Data:

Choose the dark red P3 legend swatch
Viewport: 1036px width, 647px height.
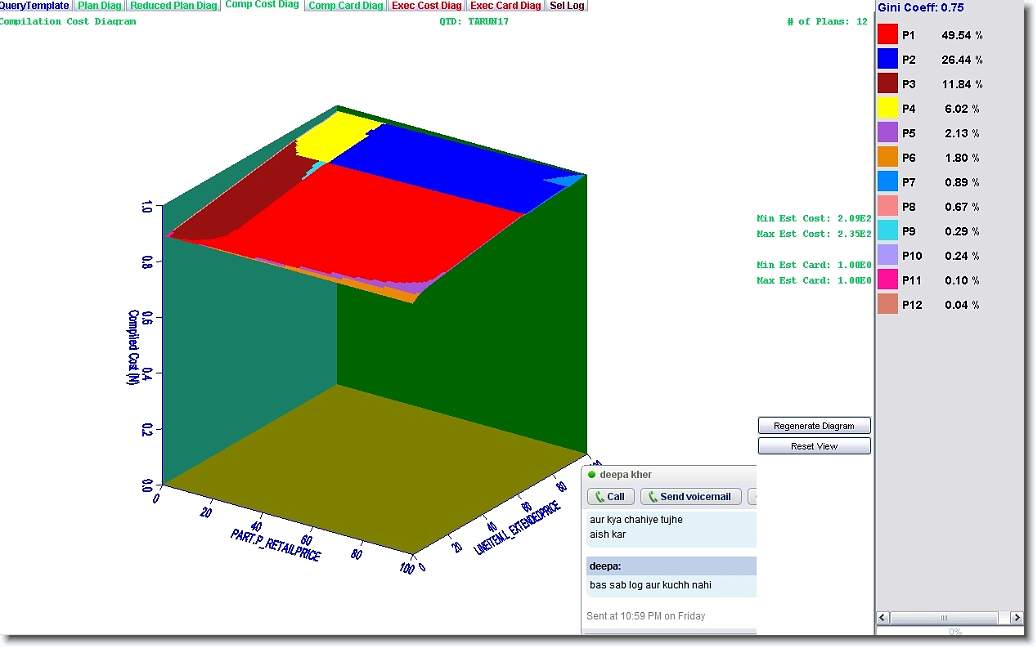(x=888, y=84)
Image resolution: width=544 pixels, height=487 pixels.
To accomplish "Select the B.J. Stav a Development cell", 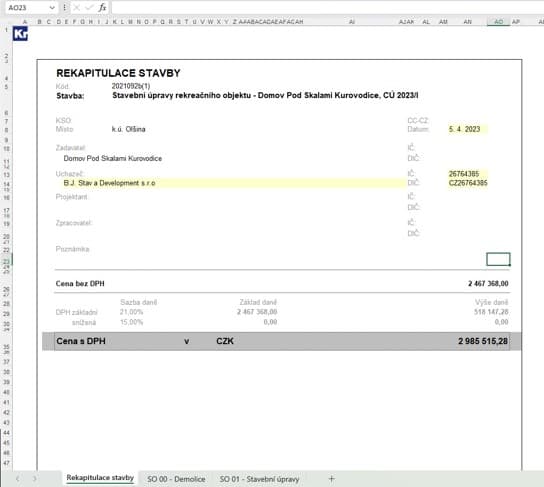I will pos(230,183).
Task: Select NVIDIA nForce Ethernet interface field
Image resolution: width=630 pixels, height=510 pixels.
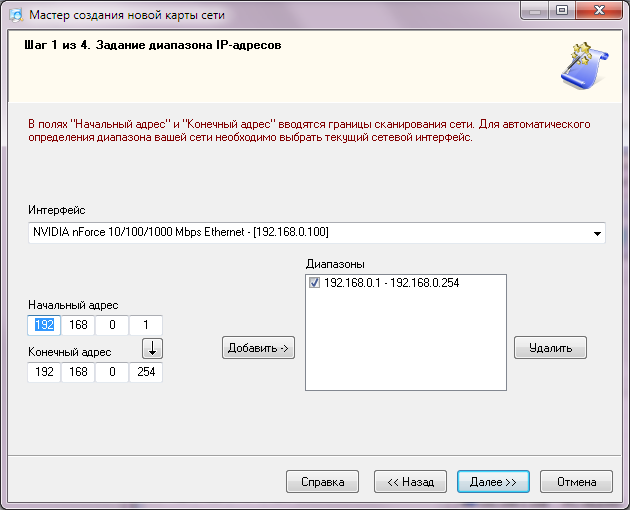Action: coord(317,233)
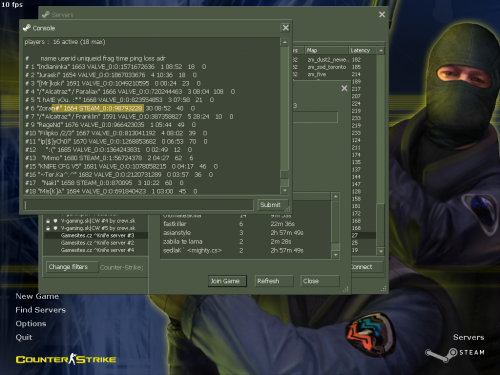Click the padlock icon beside V-gaming.sk CW #4
This screenshot has height=375, width=500.
(x=48, y=221)
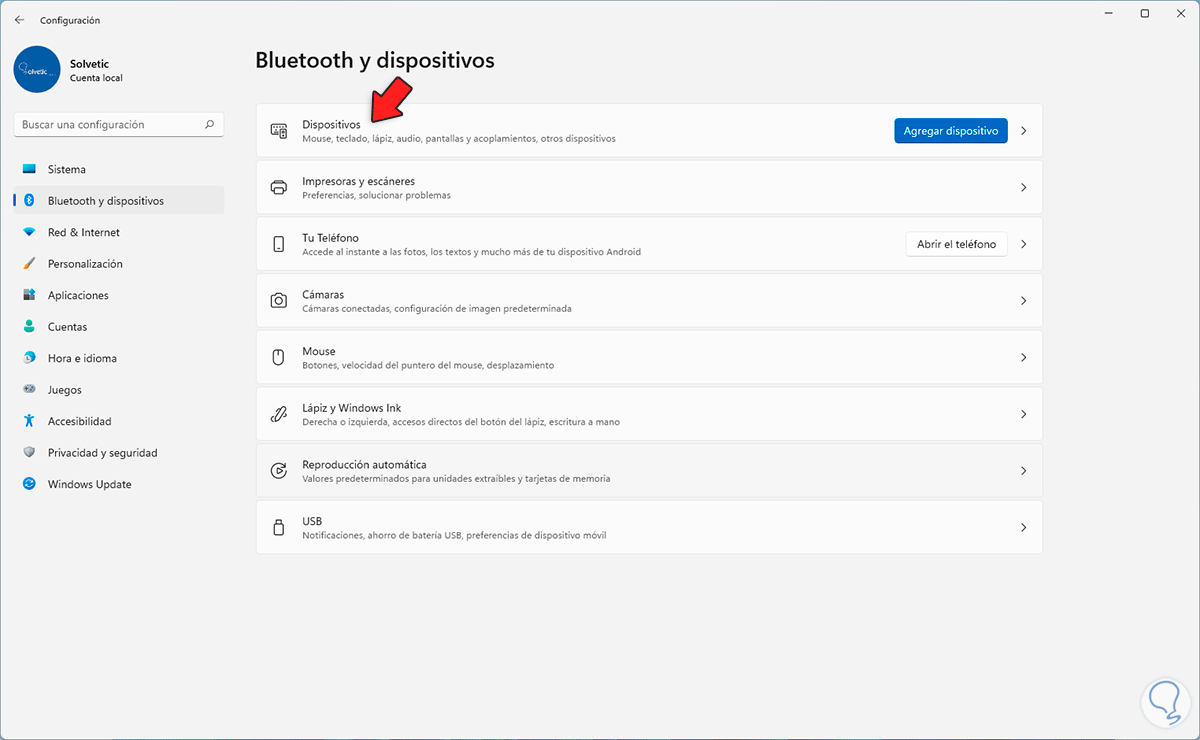
Task: Focus the Buscar una configuración field
Action: [x=110, y=125]
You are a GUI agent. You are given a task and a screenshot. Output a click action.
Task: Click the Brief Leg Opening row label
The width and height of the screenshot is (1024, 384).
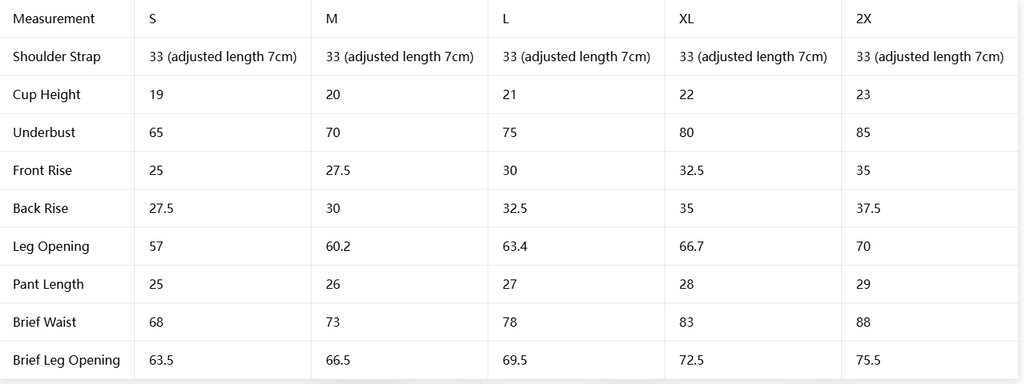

What the task asks: Lines from the one containing "Task: Select NVIDIA" through the end of the entries above, both included, are to be written out exactly; no pictures and no other lines.

Output:
Task: Select NVIDIA nForce Ethernet interface field
Image resolution: width=630 pixels, height=510 pixels.
Action: coord(317,233)
Click the padlock icon beside V-gaming.sk CW #4
This screenshot has height=375, width=500.
(x=48, y=221)
Task: Focus the Buscar una configuración field
Action: [x=110, y=125]
You are a GUI agent. You are given a task and a screenshot. Output a click action.
Task: Click the Brief Leg Opening row label
The width and height of the screenshot is (1024, 384).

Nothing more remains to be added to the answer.